**Recorded data**
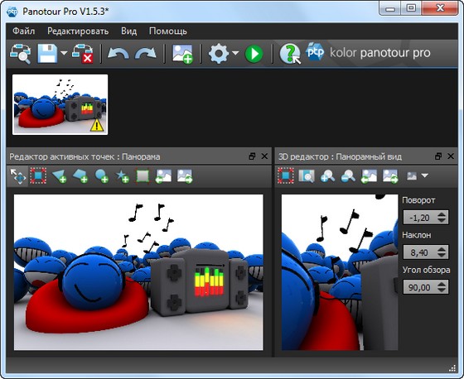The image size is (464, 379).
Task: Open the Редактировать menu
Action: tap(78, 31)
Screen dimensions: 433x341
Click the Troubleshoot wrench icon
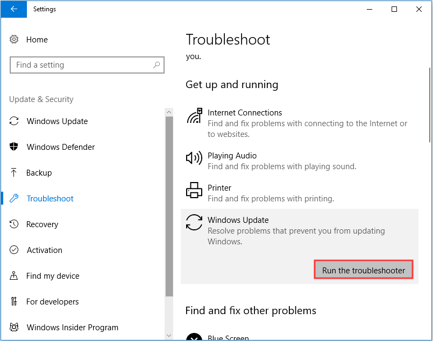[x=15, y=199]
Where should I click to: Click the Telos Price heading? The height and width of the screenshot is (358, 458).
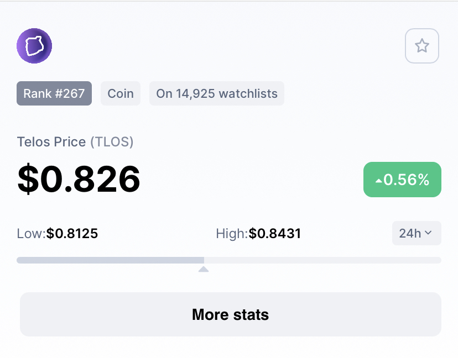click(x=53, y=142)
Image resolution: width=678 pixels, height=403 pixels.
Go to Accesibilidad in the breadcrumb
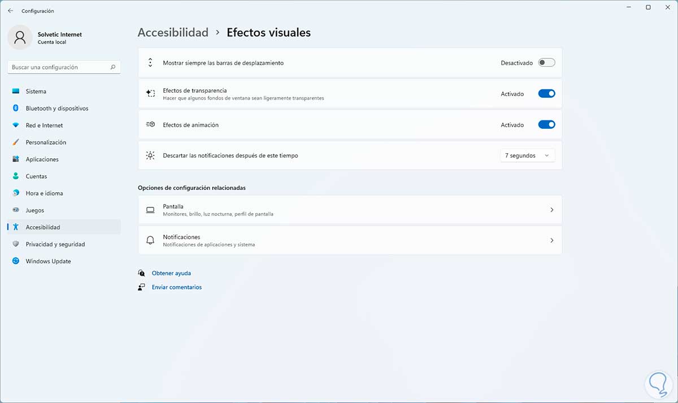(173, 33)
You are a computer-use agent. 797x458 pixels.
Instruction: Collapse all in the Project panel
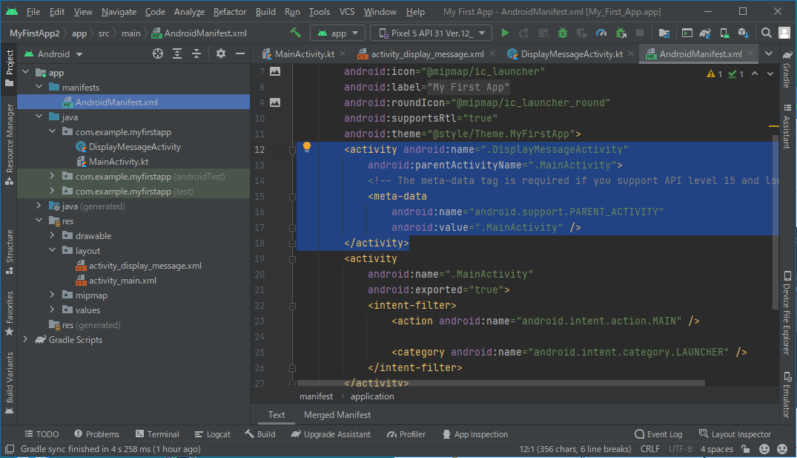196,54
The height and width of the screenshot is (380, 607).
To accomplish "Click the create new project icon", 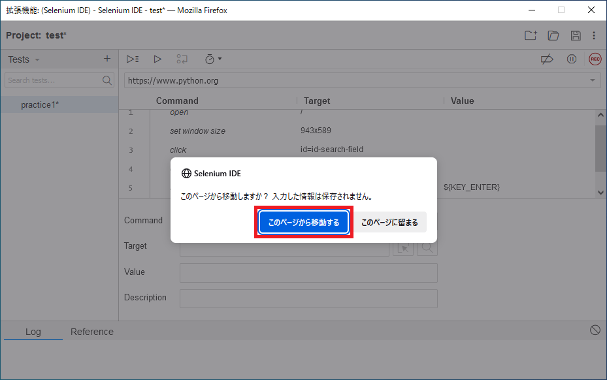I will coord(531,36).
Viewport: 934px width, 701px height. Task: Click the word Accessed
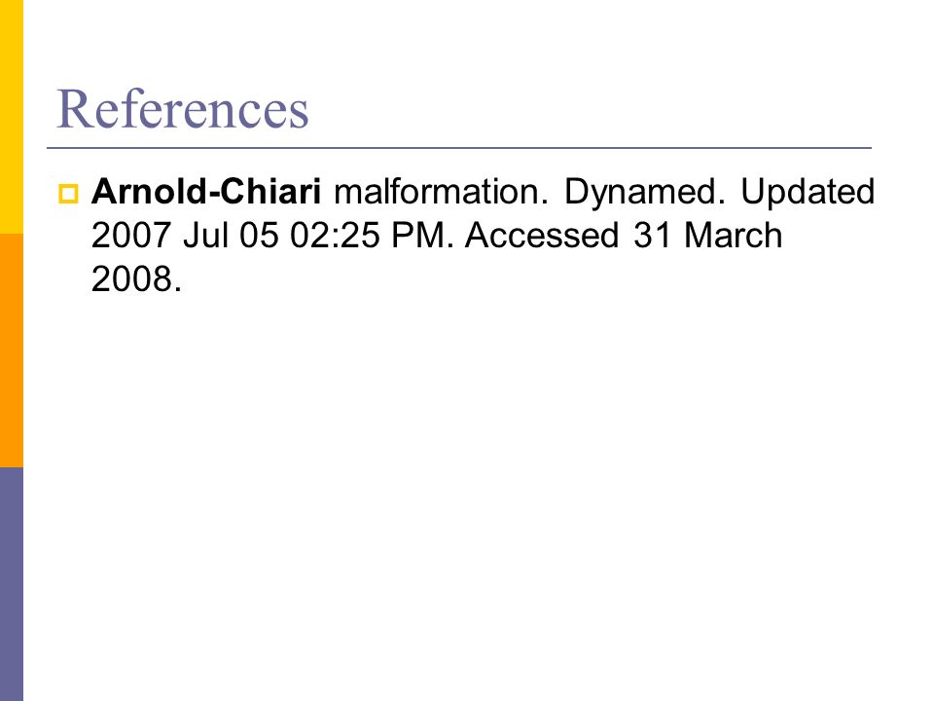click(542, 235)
---
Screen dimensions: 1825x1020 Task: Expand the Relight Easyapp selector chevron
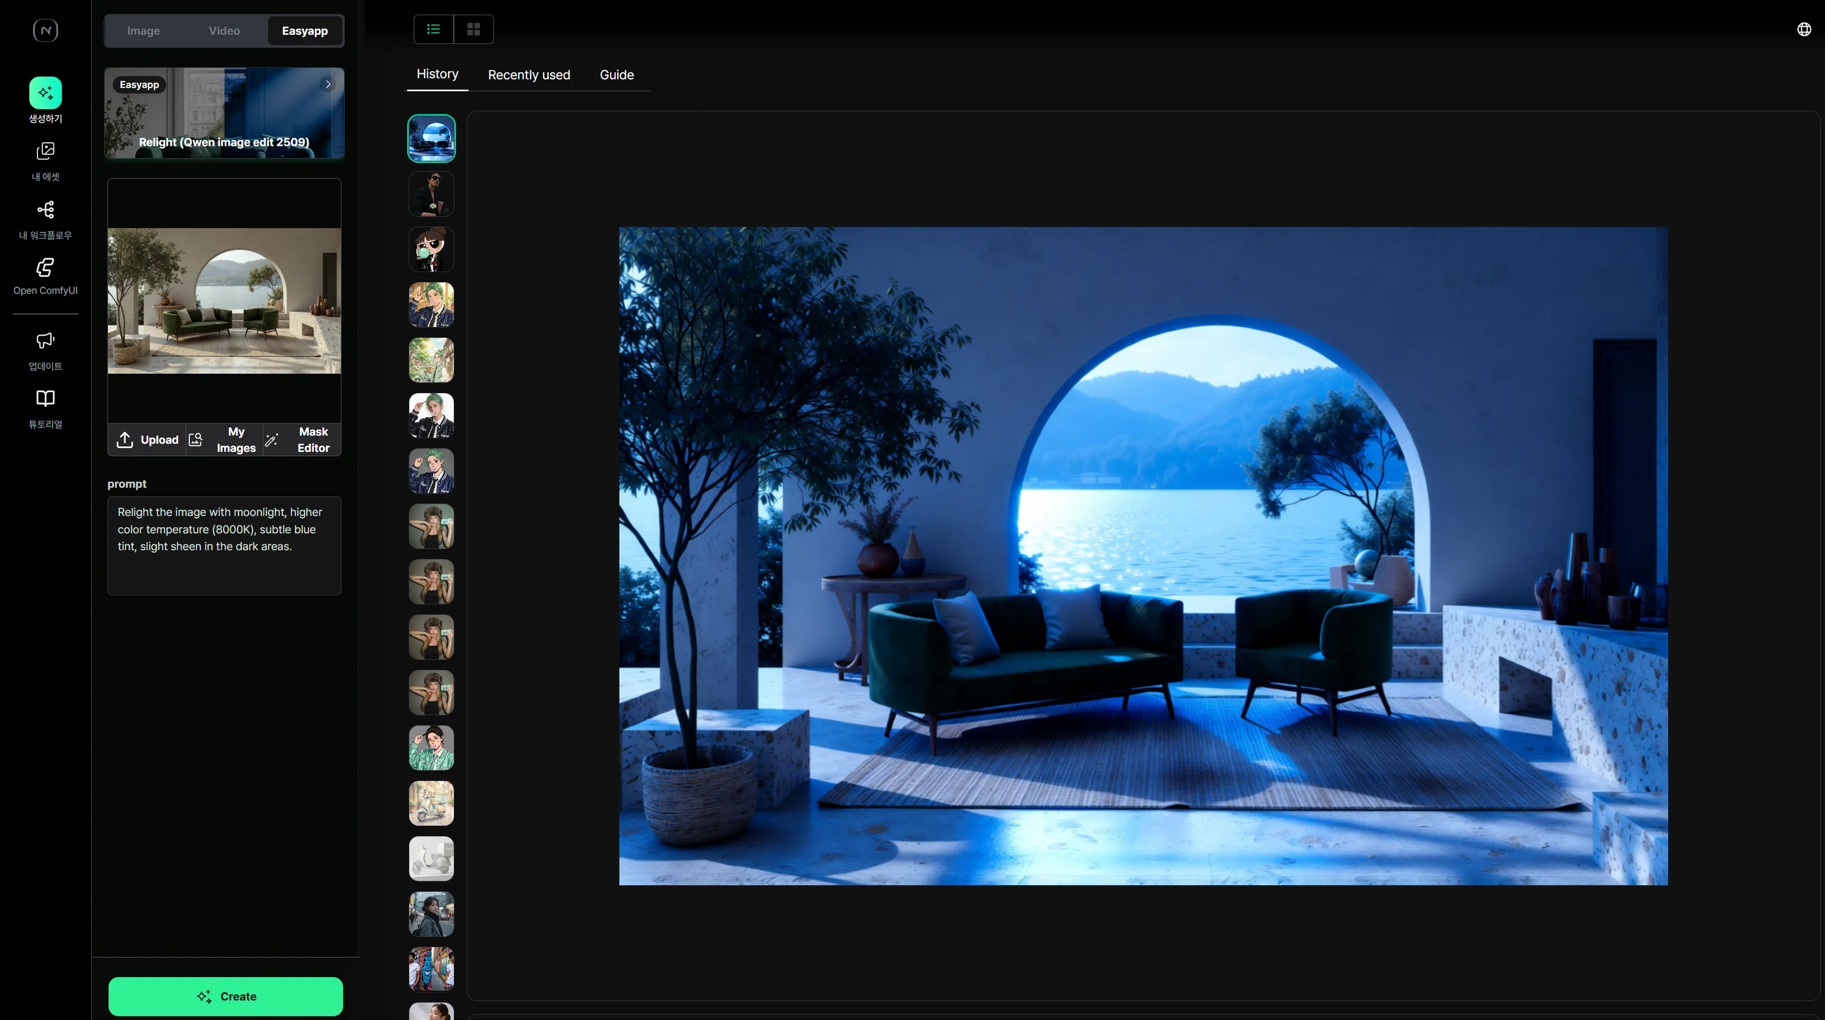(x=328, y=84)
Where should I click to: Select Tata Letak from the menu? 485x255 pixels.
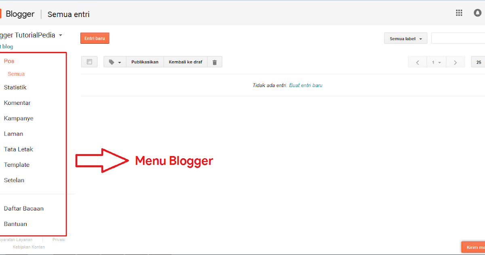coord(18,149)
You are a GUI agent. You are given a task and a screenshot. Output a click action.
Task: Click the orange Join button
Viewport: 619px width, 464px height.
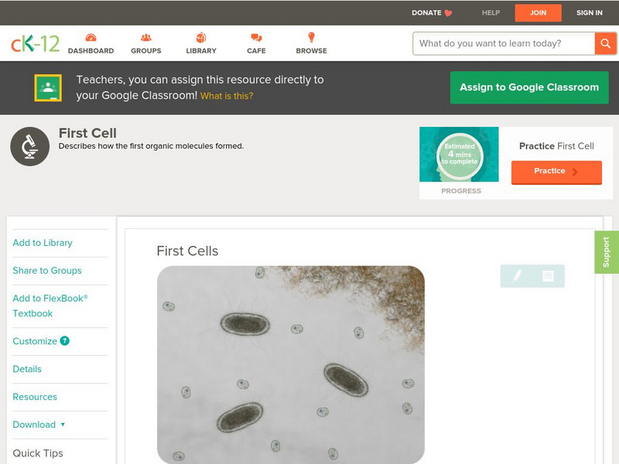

**What to produce**
Given the listing above, retype only the span of lines from the line with "Where should I click to: Select" up to and including the line with "Viewport: 619px width, 464px height.", exactly as it stands and without pictures.

**Finished task**
Where should I click to: Select Tata Letak from the menu? 485x255 pixels.
coord(18,149)
You are a GUI agent. You are given a task and a screenshot. Output a click action.
Task: Click the orange Join button
Viewport: 619px width, 464px height.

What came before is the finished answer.